Entries for locating words and elements
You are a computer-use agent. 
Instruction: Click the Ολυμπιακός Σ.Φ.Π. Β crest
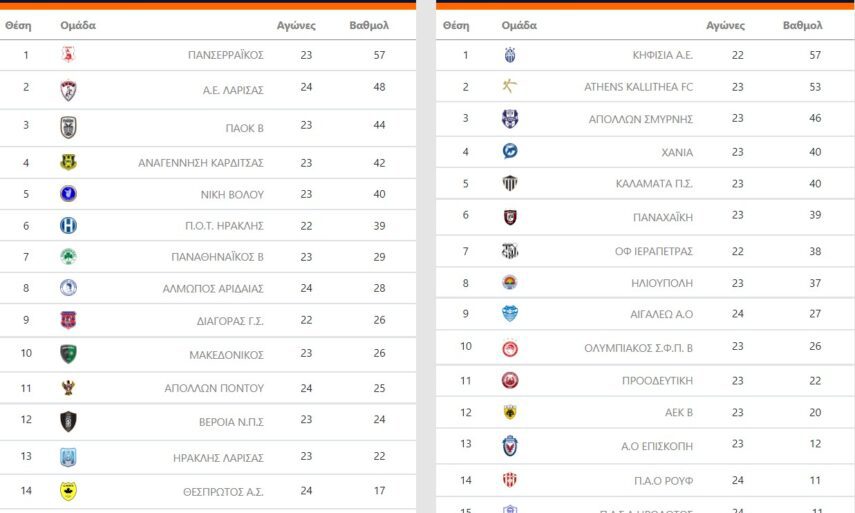tap(510, 348)
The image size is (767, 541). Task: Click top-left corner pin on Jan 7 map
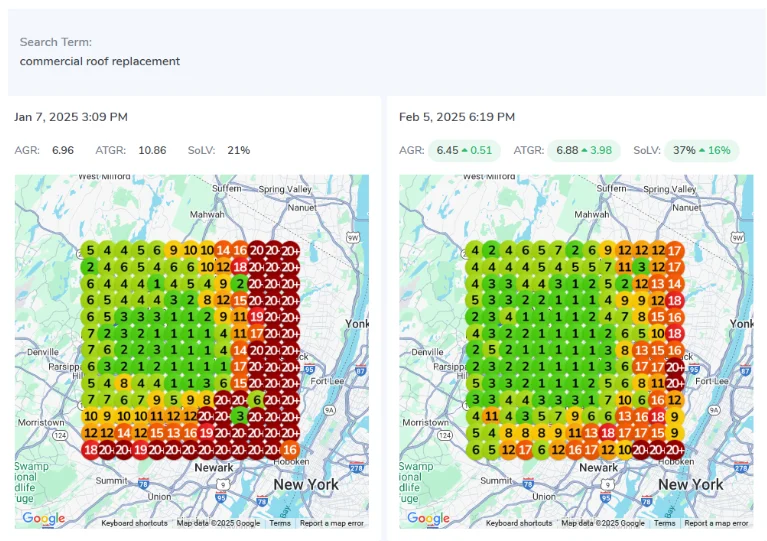tap(90, 250)
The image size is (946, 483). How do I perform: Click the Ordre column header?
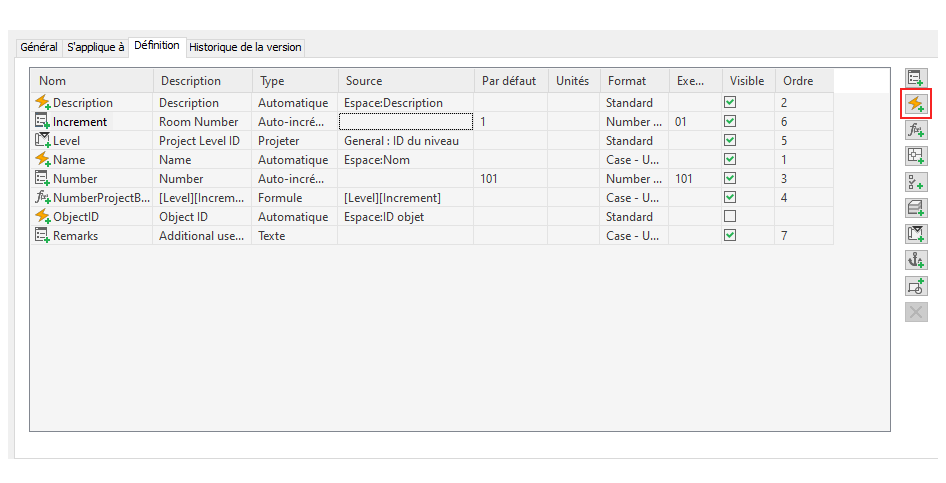tap(803, 81)
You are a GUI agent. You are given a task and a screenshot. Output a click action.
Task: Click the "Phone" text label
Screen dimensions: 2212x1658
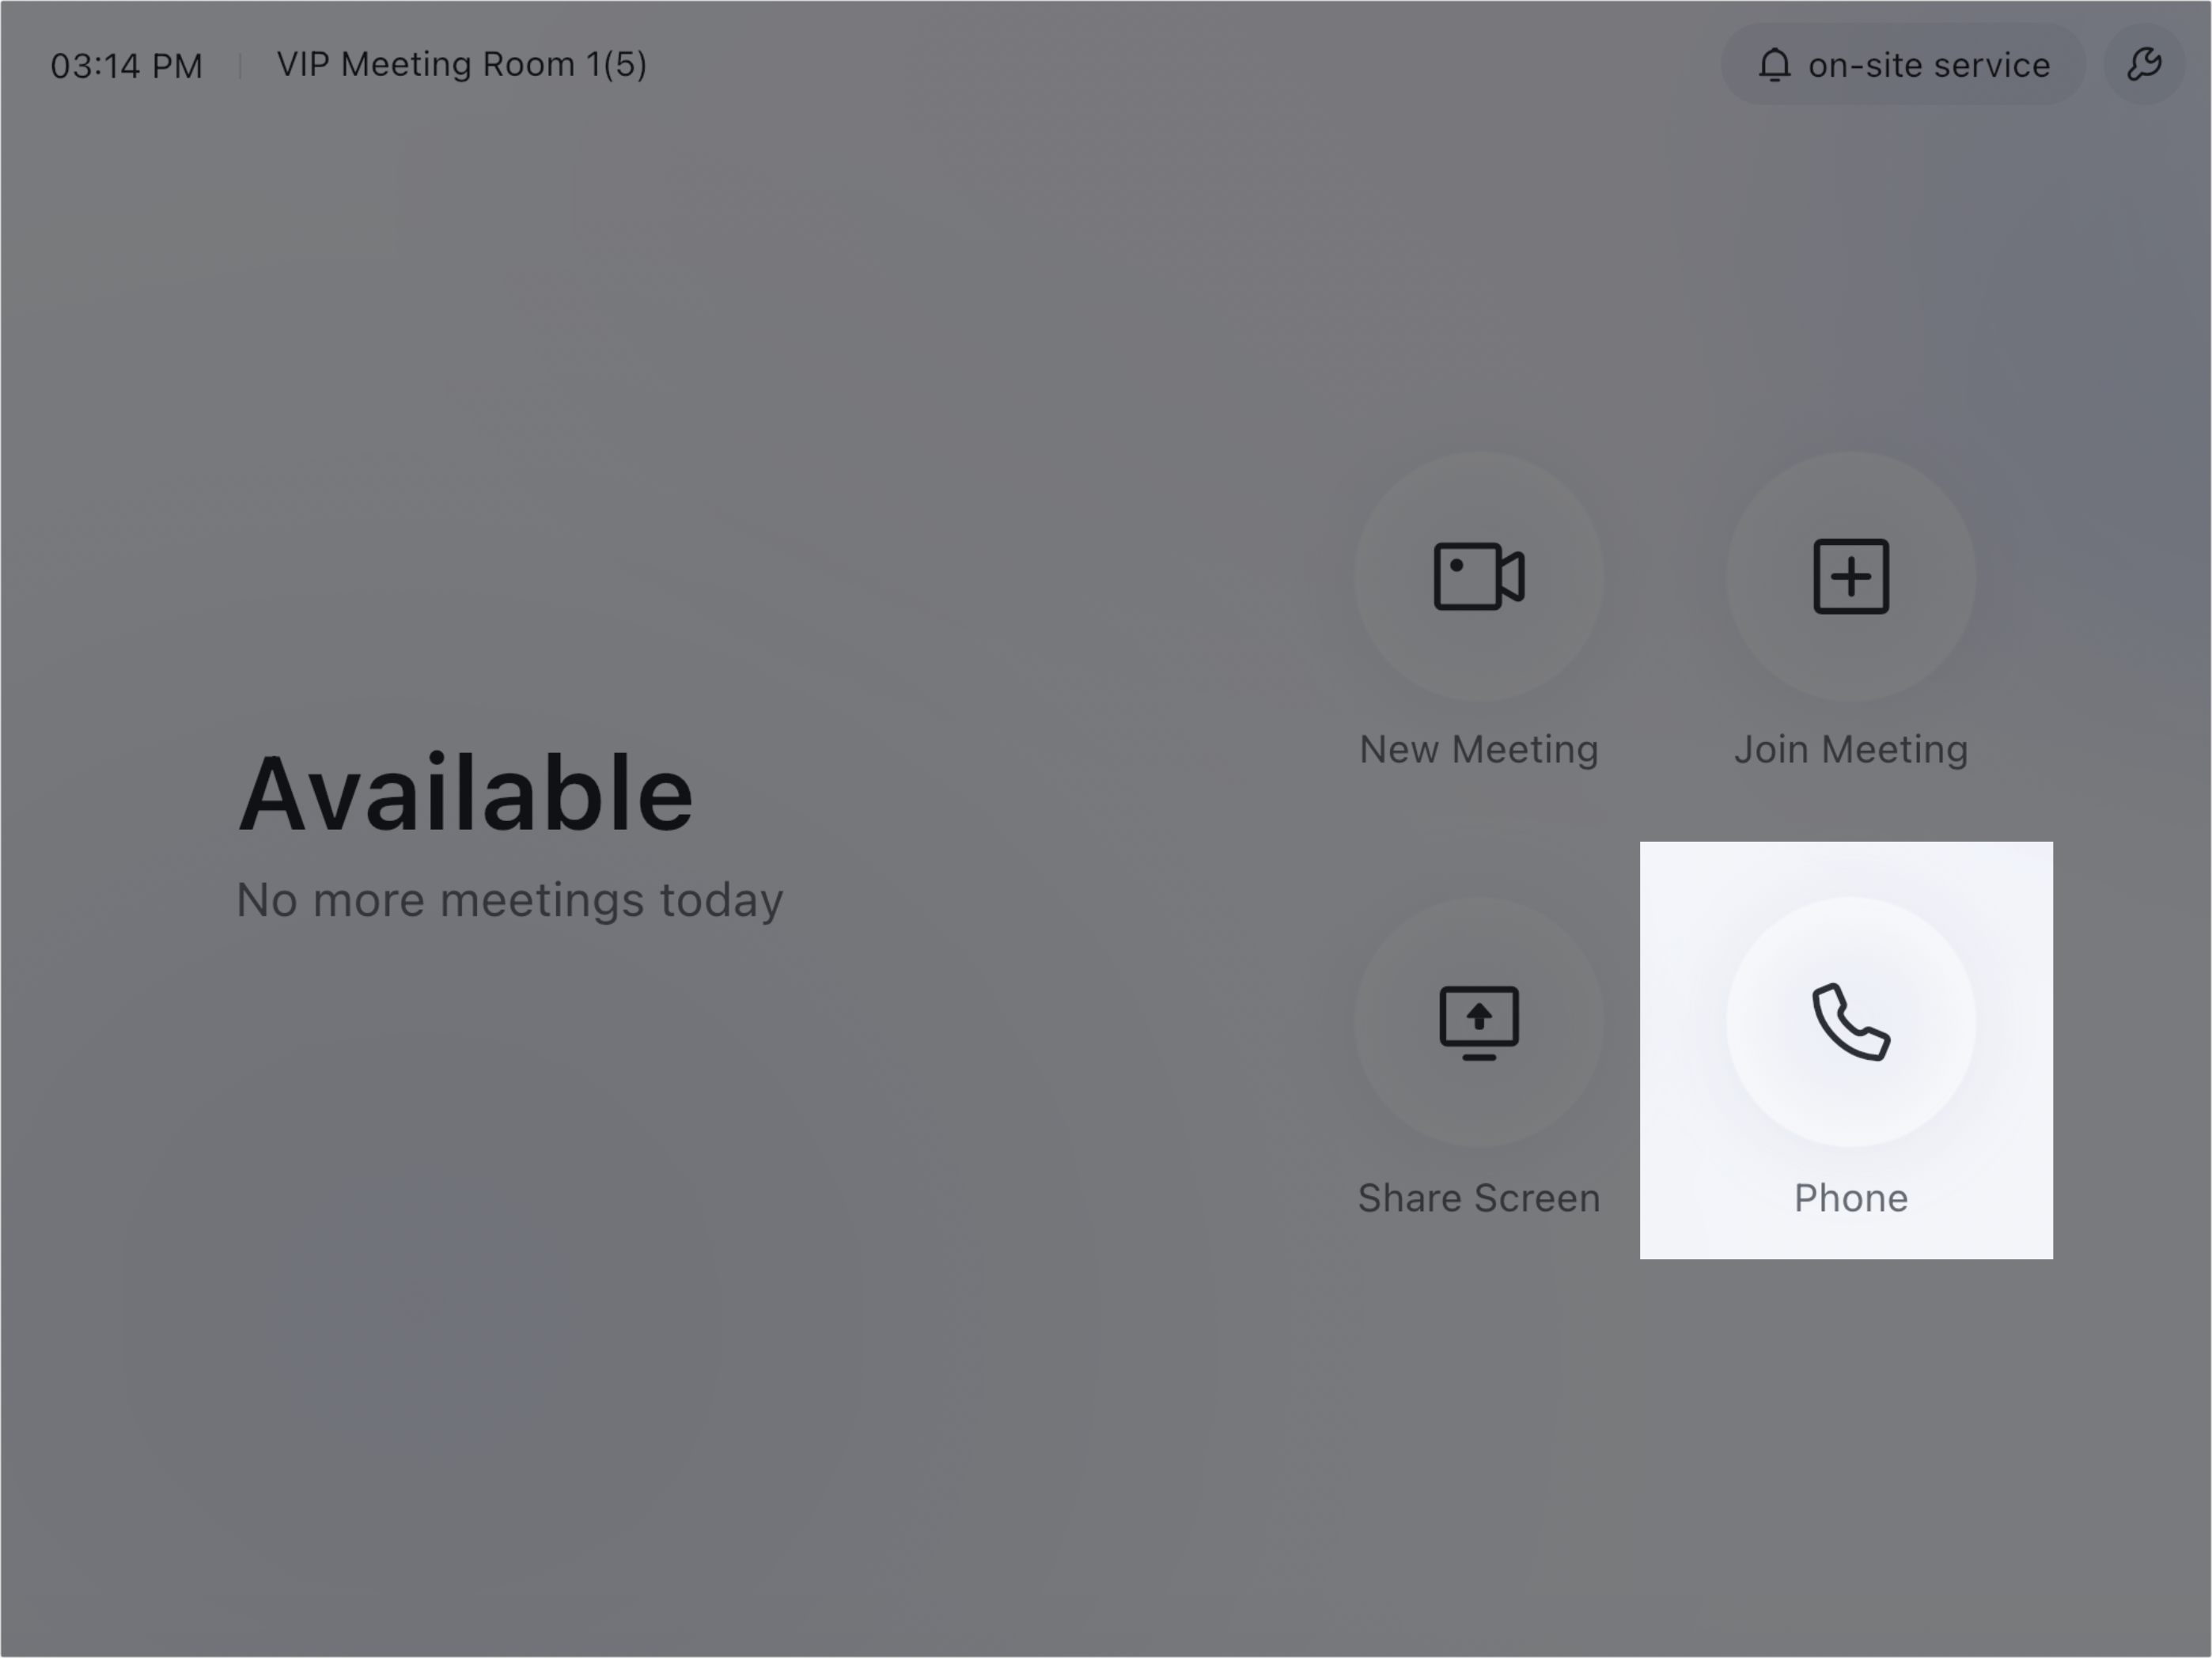(1851, 1198)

» What to produce
Rewrite every line of the entries above as a numbered list, skipping any blank lines. Leave the pictures out of your answer.

» Written solution
1. You are a computer-use agent. 
2. Instruction: Click the Ολυμπιακός Σ.Φ.Π. Β crest
3. tap(510, 348)
4. The image size is (767, 541). Task: Click top-left corner pin on Jan 7 map
5. tap(90, 250)
6. The image size is (946, 483). How do I perform: Click the Ordre column header?
7. tap(803, 81)
8. You are a GUI agent. You are given a task and a screenshot. Output a click action.
9. Task: Click the "Phone" text label
10. Screen dimensions: 2212x1658
11. (1851, 1198)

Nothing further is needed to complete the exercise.